Postales de la sequía

6 de Junio, 2008

Definir a los Bajos Submeridionales como un humedal ahora parece una mala broma. Cualquiera que salga de Vera y tome la ruta 98 va a poder comprobar por qué. Apenas se cruza el arroyo Golondrina (límite este de los bajos) uno se da cuenta de que falta algo. Falta el agua. La laguna El Bonete es un inmenso charco de unos pocos centímetros, en el que “caranchean”, solitarios, un par de flamencos. Más al norte la foto es peor. La laguna La Loca no tiene nada de agua y se puede recorrer en camioneta, como si fuera un desierto.

En los bajos hay miles de cabezas de ganado (se supera fácil el millón de animales). Muchas son “vacas corridas” por los cultivos agrícolas de las fértiles llanuras de la pampa húmeda. En la laguna La Tigra, los productores cuentan que mueren a montones por la sequía. Lógicamente, las que no perecen pierden mucho peso y cae el índice de preñez.

Aquí la lluvia es esencial y en lo que va del año sólo se desparramaron unas gotas. El agua subterránea es muy salina y no suele servir para los animales. A veces ni siquiera se puede usar para limpiar. La sal oxida las aberturas de las ventanas y deja los pisos cubiertos por una fina capa blanca.

Dos ministros del gobierno provincial recorrieron esta semana las zonas afectadas. Organizaron la asistencia a los productores y sobre todo a la gente, que en en pleno siglo XXI necesita que le lleven el agua hasta cada pueblo porque no acceden a una red potable.

El contraste con la capital de la provincia es fuerte. Santa Fe tiene servicio de red hace más de cien años. Antonio Ciancio y Juan José Bertero, ministros de Agua y Servicios Públicos y de la Producción, deberían llevarse una conclusión bastante obvia.
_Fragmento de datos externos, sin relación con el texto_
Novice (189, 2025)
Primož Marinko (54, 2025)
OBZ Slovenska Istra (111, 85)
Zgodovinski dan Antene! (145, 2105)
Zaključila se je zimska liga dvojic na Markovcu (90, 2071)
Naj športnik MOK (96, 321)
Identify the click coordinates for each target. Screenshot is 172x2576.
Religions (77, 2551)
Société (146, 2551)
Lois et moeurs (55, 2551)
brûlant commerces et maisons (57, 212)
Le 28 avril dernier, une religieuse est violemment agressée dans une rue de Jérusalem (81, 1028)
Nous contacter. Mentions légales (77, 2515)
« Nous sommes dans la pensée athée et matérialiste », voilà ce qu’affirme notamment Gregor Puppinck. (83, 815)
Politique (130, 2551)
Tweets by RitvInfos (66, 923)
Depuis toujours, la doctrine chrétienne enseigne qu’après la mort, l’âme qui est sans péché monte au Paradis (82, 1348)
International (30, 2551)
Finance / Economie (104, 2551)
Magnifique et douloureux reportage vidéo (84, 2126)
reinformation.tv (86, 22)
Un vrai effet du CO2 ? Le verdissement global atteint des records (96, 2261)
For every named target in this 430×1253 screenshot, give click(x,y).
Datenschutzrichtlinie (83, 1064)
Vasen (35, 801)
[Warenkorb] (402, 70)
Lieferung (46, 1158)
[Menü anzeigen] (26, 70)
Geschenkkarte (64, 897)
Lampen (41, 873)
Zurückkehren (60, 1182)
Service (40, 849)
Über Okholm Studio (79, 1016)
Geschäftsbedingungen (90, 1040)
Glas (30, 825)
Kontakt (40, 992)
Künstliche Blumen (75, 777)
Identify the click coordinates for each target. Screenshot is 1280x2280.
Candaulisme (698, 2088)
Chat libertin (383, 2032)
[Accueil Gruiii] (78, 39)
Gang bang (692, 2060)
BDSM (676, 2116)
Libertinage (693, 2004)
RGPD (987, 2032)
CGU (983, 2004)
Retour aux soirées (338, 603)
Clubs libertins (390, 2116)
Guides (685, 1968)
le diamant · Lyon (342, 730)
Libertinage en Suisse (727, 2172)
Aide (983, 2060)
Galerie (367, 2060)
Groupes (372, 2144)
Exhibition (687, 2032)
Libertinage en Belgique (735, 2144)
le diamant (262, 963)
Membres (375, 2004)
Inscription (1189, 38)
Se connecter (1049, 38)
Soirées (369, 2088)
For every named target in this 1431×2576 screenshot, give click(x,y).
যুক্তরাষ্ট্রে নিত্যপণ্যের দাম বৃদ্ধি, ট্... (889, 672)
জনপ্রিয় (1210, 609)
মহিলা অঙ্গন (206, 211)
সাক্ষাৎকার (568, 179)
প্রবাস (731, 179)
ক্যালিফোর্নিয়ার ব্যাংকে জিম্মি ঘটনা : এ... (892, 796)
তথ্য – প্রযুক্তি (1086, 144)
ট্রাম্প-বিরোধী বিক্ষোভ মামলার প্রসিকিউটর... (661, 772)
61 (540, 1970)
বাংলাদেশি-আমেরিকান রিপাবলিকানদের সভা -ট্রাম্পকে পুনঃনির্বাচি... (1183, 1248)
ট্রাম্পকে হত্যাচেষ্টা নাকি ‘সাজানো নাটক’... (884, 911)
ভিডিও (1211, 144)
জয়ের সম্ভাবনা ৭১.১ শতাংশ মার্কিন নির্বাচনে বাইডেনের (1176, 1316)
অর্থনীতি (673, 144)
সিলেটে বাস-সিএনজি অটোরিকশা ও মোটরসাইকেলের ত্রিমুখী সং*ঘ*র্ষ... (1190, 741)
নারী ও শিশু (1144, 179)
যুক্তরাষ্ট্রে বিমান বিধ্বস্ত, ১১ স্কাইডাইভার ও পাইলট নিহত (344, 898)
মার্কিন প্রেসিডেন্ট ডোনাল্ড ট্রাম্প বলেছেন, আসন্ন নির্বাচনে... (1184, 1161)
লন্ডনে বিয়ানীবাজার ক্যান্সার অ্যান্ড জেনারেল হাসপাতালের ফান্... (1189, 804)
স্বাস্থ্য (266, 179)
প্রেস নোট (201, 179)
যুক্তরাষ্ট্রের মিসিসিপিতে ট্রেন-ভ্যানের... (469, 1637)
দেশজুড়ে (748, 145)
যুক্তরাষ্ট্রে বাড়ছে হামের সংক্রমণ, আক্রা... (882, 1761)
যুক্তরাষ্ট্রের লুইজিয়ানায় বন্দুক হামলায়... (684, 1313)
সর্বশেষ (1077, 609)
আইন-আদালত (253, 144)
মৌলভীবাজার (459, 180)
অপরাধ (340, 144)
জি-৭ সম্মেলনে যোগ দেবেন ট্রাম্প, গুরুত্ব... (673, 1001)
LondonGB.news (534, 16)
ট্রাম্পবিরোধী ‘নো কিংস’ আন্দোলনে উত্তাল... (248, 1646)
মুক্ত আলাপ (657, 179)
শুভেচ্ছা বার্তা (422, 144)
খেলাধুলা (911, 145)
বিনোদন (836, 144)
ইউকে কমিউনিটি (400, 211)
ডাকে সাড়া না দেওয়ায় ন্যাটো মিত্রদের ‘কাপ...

En los bajos y en una buena parte de la cuña boscosa, este escenario no se va a modificar hasta tanto no se construyan los acueductos. Además, los esquemas productivos no van a despegar hasta que se consensuen planes maestros de desarrollo sustentable para la ganadería y el resto de las actividades regionales (apicultura, carbón, leña, etc.).